I’m reading Sword At Sunset for the Classic Genre Fiction book group I participate in over at Goodreads. I couldn’t find it on audiobook, but being that I was the one who suggested it, I’m plugging away (with my very-slow-reading-ability) through it (so far so good).

Speaking of Media. I really like the work of director Rian Johnson (literally ever since I saw the trailer for his frist movie “Brick”). I first heard about Looper about 3 years ago, and finally saw it. It was up to his usual quality, but the moral was “revenge and violence is just a bad cycle.” But the thing is, I walked away from the movie thinking “that was a movie which glorified violence for 2 hours straight.” It undermined it tremendously for me. Ah well. it was still quite entertaining, well acted, intricate, and a damn good piece of storytelling. I liked a lot how he showed things happen which didn’t make sense, and THEN revealed how they happened without making reference to the original events. Good stuff.

I was going to make chocolate fudge with candy canes crushed up in it, but decided I would end up eating all of it in about a day, and so I decided it was unwise. On a more peculiar note, my girlfriend’s butternut squash soup has become one of my favorite dishes, I swear it’s crack. All i know is that the concept of squash soup being a favorite of anything is much to grown up for me. Sigh.

I made frames this weekend out of scrap moulding. It was tough work and I didn’t have the right materials and it took all day. Not a terribly enticing situation, but I think once on the wall they will be sufficient.

9 Comments

  1. BlueNight

    Ah, the perils of power. You might actually have to do some work.

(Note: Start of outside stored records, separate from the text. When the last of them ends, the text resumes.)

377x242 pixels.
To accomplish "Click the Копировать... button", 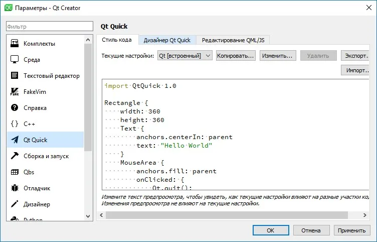I will click(236, 56).
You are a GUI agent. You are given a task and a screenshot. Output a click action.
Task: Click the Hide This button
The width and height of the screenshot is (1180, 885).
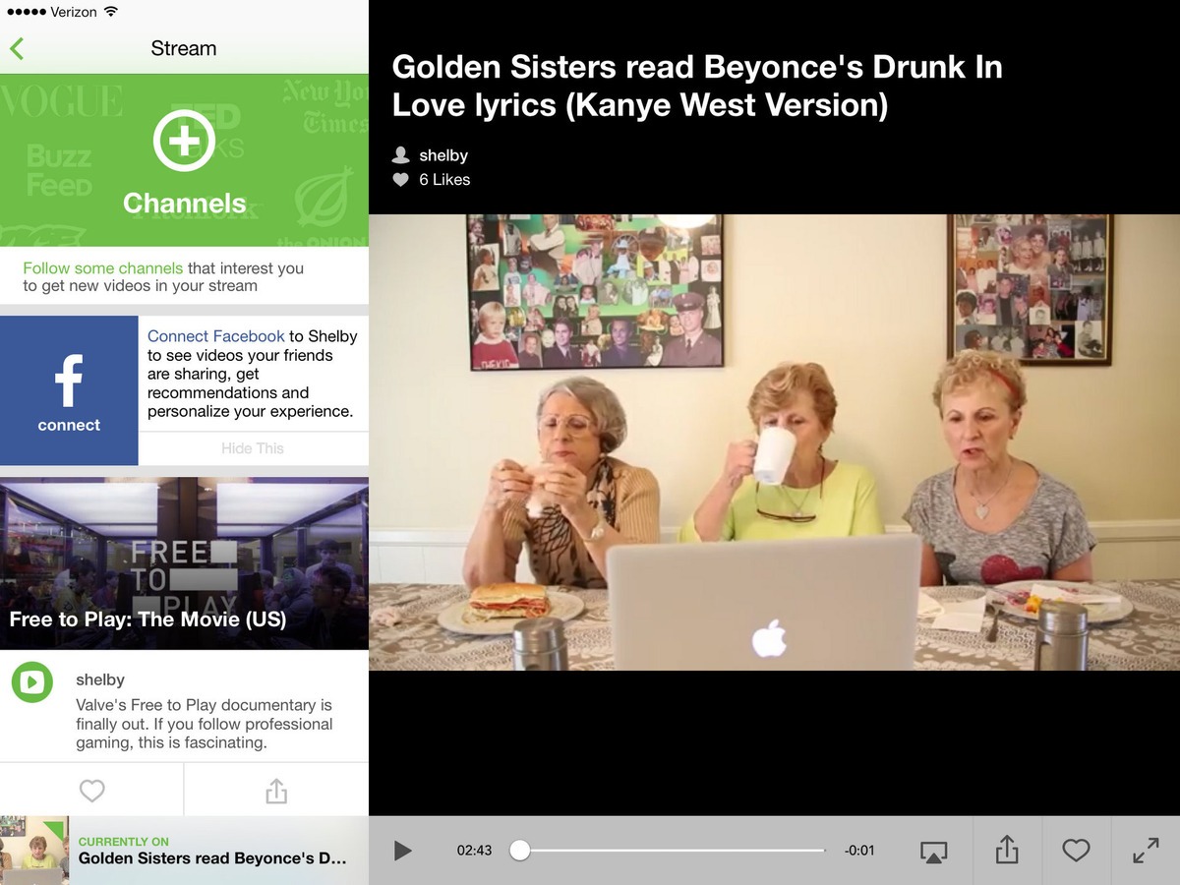tap(253, 448)
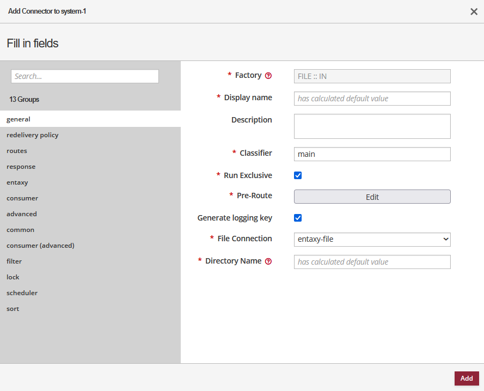Open the filter group settings
Viewport: 484px width, 391px height.
14,261
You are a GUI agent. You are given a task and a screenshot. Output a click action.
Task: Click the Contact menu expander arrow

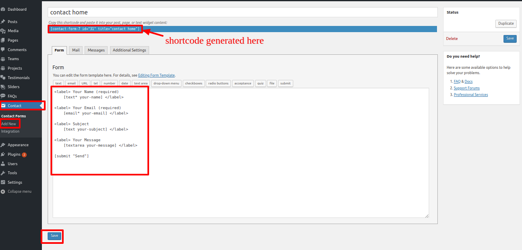tap(41, 105)
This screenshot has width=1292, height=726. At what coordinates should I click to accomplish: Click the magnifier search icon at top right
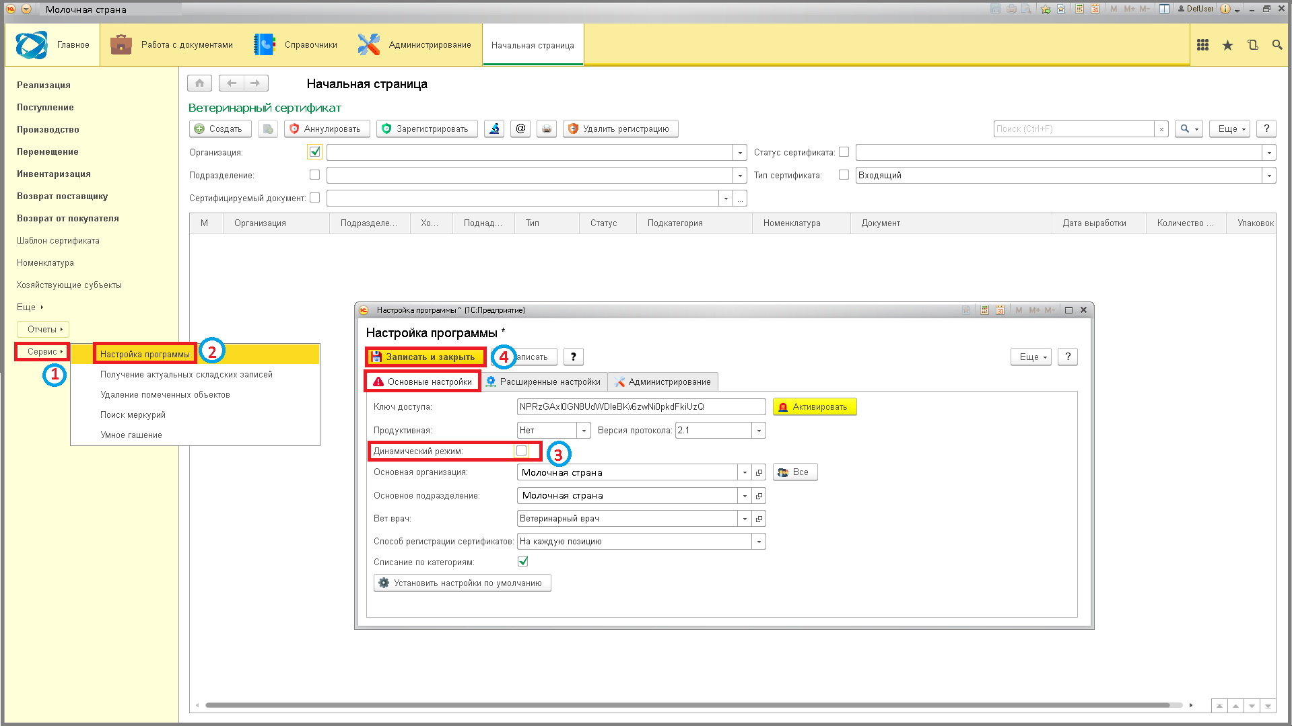click(1277, 45)
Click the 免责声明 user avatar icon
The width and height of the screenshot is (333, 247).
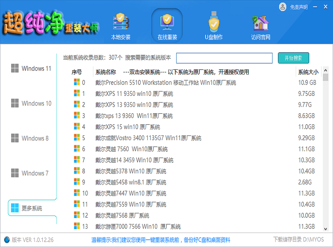(x=283, y=7)
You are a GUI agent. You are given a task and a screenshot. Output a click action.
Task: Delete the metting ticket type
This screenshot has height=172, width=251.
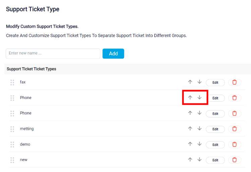click(x=235, y=129)
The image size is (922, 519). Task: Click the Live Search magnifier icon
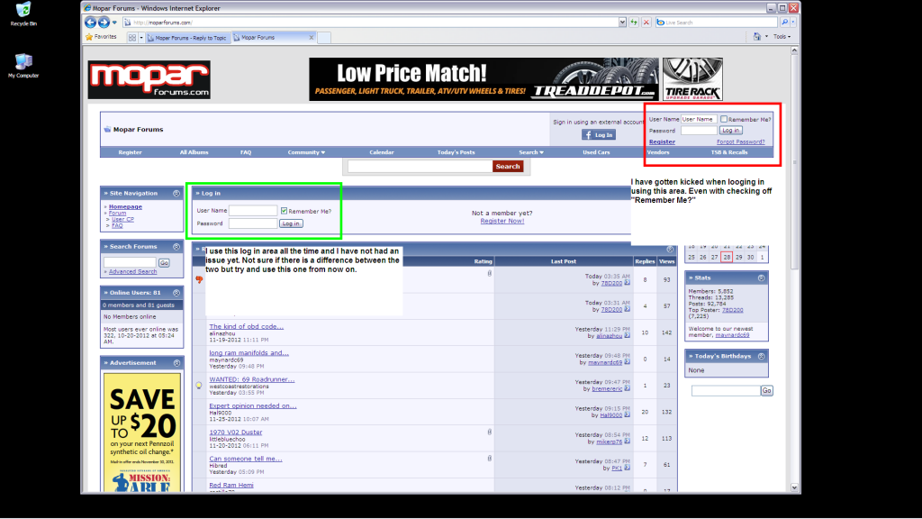click(x=784, y=22)
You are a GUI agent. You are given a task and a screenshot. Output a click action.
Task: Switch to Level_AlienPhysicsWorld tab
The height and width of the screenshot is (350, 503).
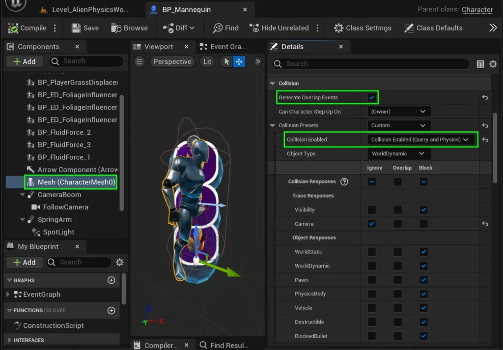(90, 10)
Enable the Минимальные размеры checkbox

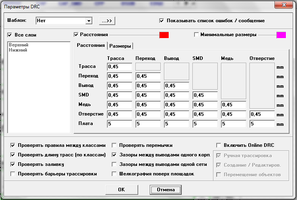pos(196,35)
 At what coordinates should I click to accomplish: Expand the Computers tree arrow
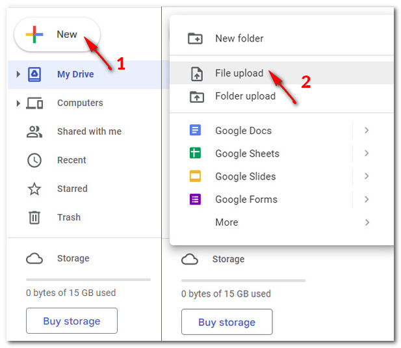18,103
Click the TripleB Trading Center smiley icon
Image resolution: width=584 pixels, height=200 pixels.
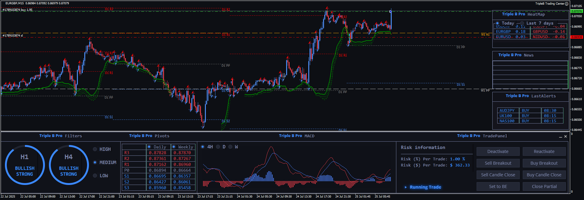click(x=567, y=4)
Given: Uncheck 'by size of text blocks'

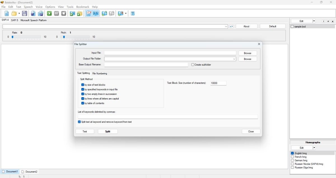Looking at the screenshot, I should click(83, 85).
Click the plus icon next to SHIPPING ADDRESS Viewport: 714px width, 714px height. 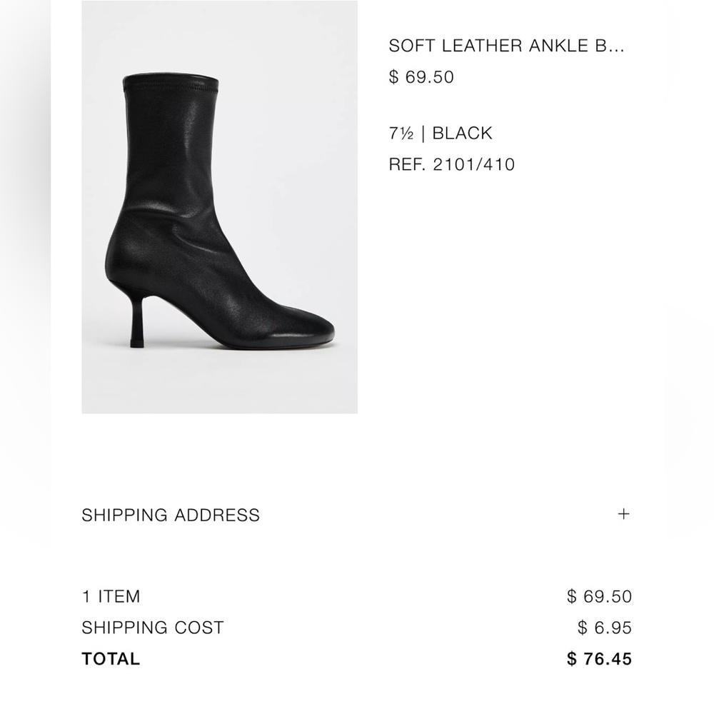coord(624,513)
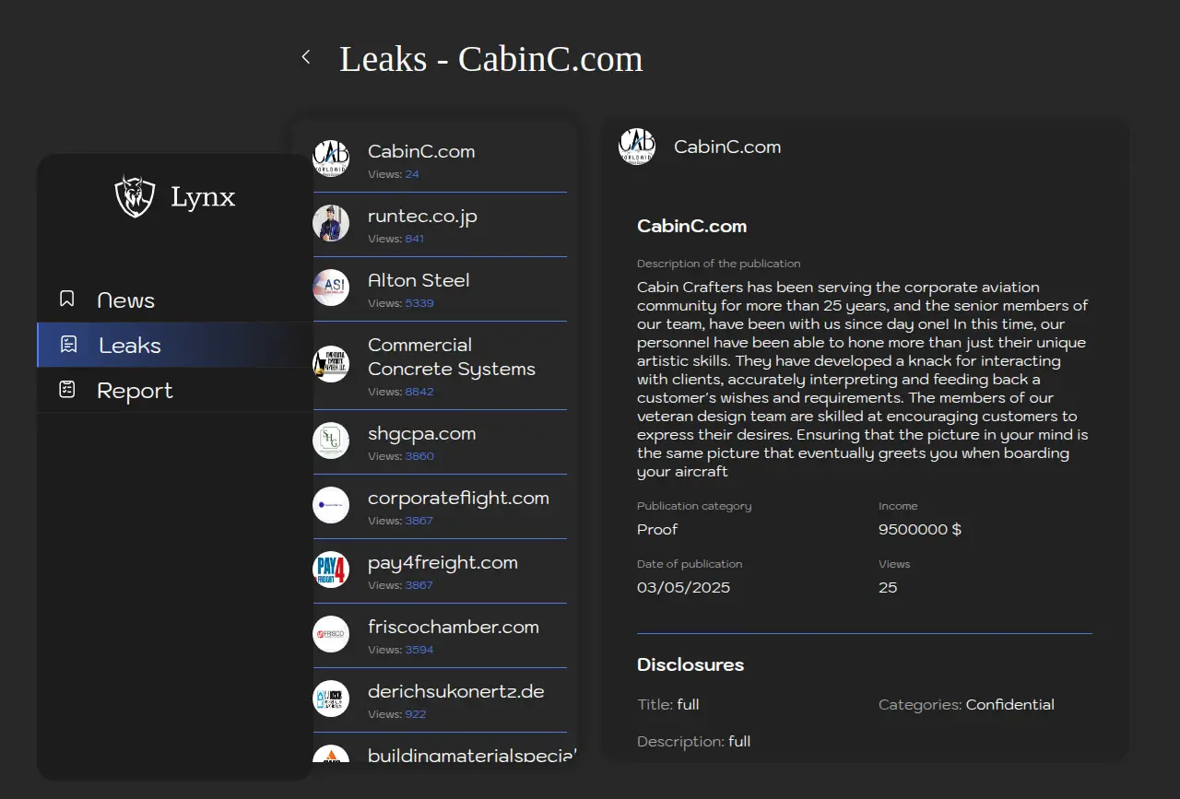Click the CabinC.com logo in detail header
The height and width of the screenshot is (799, 1180).
[637, 147]
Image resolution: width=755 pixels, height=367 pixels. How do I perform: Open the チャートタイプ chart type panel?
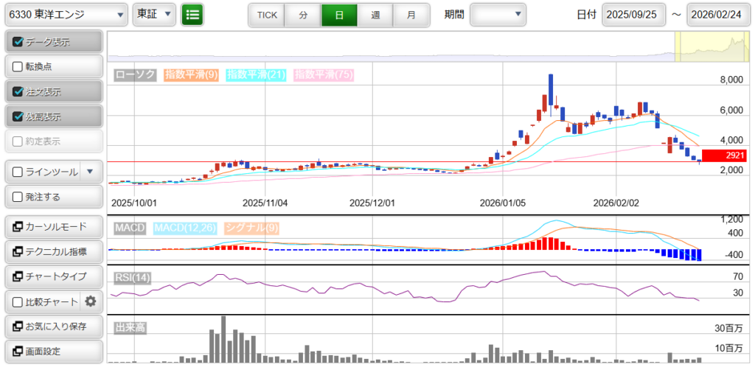click(x=52, y=276)
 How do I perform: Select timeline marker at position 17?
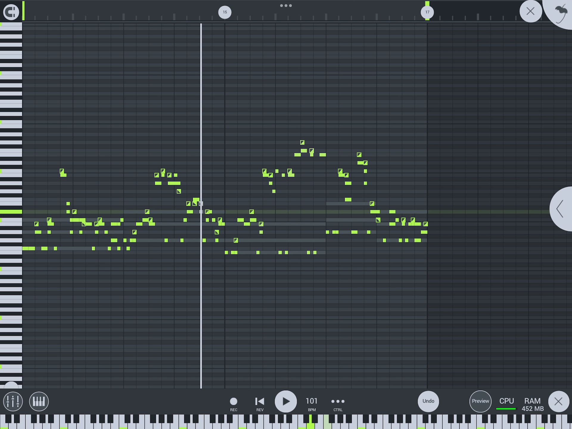[x=427, y=11]
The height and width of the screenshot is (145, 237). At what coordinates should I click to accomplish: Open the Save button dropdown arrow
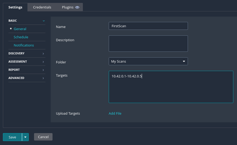[x=25, y=137]
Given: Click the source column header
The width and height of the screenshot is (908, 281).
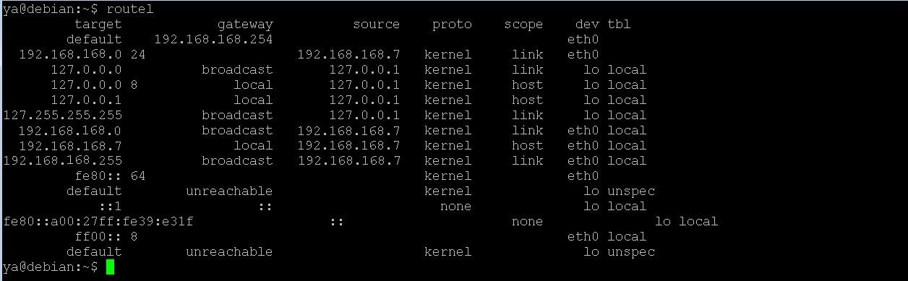Looking at the screenshot, I should click(x=376, y=25).
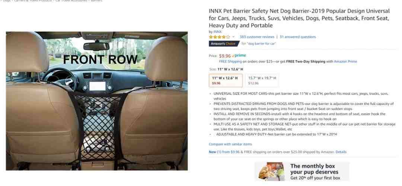Open the New (1) from $9.96 offers link

tap(224, 152)
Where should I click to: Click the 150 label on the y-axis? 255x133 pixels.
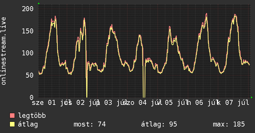point(28,31)
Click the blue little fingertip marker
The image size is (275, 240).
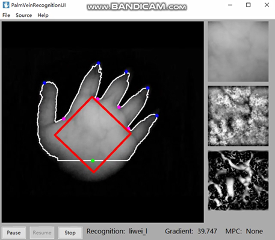pos(157,116)
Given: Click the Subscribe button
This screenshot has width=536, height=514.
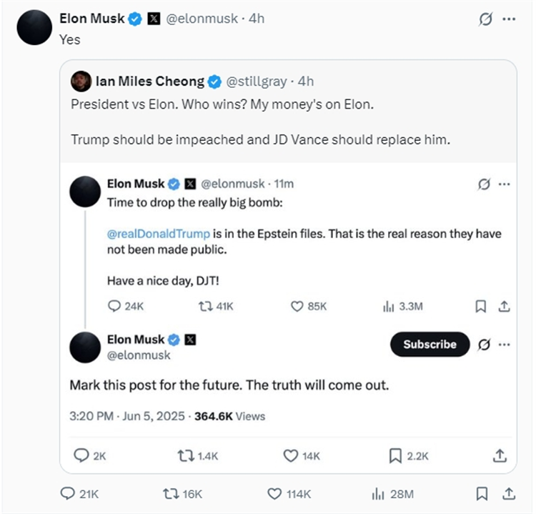Looking at the screenshot, I should point(430,345).
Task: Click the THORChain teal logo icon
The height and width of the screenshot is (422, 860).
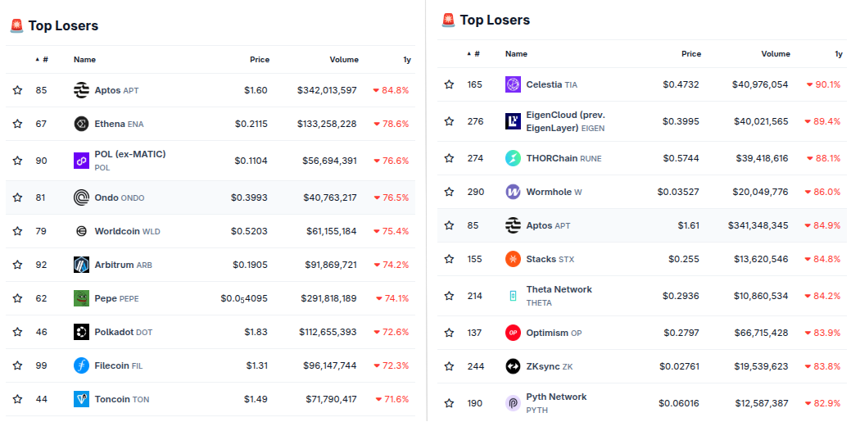Action: click(x=513, y=158)
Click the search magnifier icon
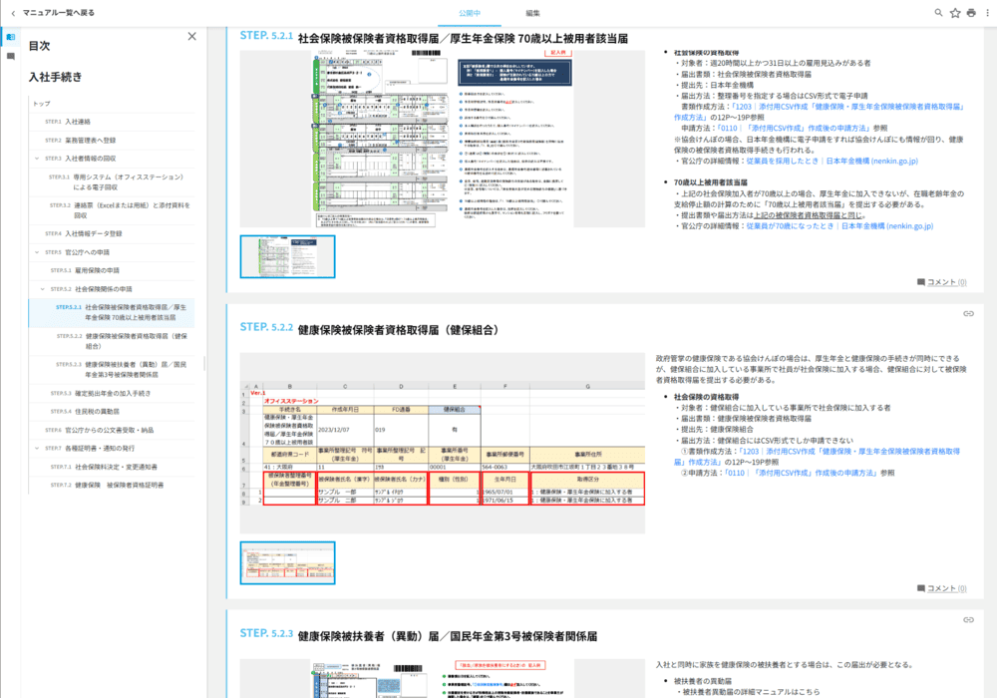997x698 pixels. tap(937, 12)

    As for Looper, I found the violence to be the opposite of glorified. Sure, there was a lot of gun porn, but the sad and disturbing lifestyles of the individuals who used those guns made the glamour go away. The only gun that was wholesome was held by the woman defending her boy. If you want sexy violence in your dystopian SF, try Repo Men.

  2. Muzhik

    (sigh) I knew it was too good to last. He’s spending more and more time at the office while she’s out partying. Soon she’ll be accepting invitations from charming delegates to “check out their starships.” (Remember, Haldeyis’ species attach their young to starships for the first hundred years or so. What Defines Us) Sooner or later, she’s going to find someone willing to spend more time with her, and that will be the end of that relationship.

    BTW, there aren’t any tags for that strip I linked to.

  3. Christopher

    @Jordan, ha!
    @BlueNight, excellent point. But I still find two hours of gun porn followed by a message of how violence/revenge isn’t good doesn’t ring well for me.
    @Muzhik, tags added!

  4. DaFunk

    Looper didn’t even have that much gun porn. It was terribly violent (I don’t like that much violence), but there were only three recognizable guns out of the total of five different types of guns they showed. Of those 3, only the shotgun the woman used made any sense (old family hand-me-down). The other two were terribly outdated and wouldn’t have ever been used in that time period. Seriously, a Colt .45-70 revolver? Way underpowered and not accurate at all.

  5. Gillsing

    @DaFunk: Weren’t there laws against most guns in Looper, which only allowed for types that were only accurate at very close distances? Or am I making that up? And it wasn’t as if the loopers needed a lot of accuracy, what with their targets being placed right in front of them. So even if they could’ve gotten away with carrying illegal weapons, maybe they just didn’t want to pay the extra bribes that would have required?

    As for the message being undermined by all the violence, I guess that’s a valid point, as I didn’t even get that message. The message I got was that thinking outside the box can make all your problems go away. But if the message was that violent vengeance is bad, then who better to preach it to than the people who would go see a violent movie?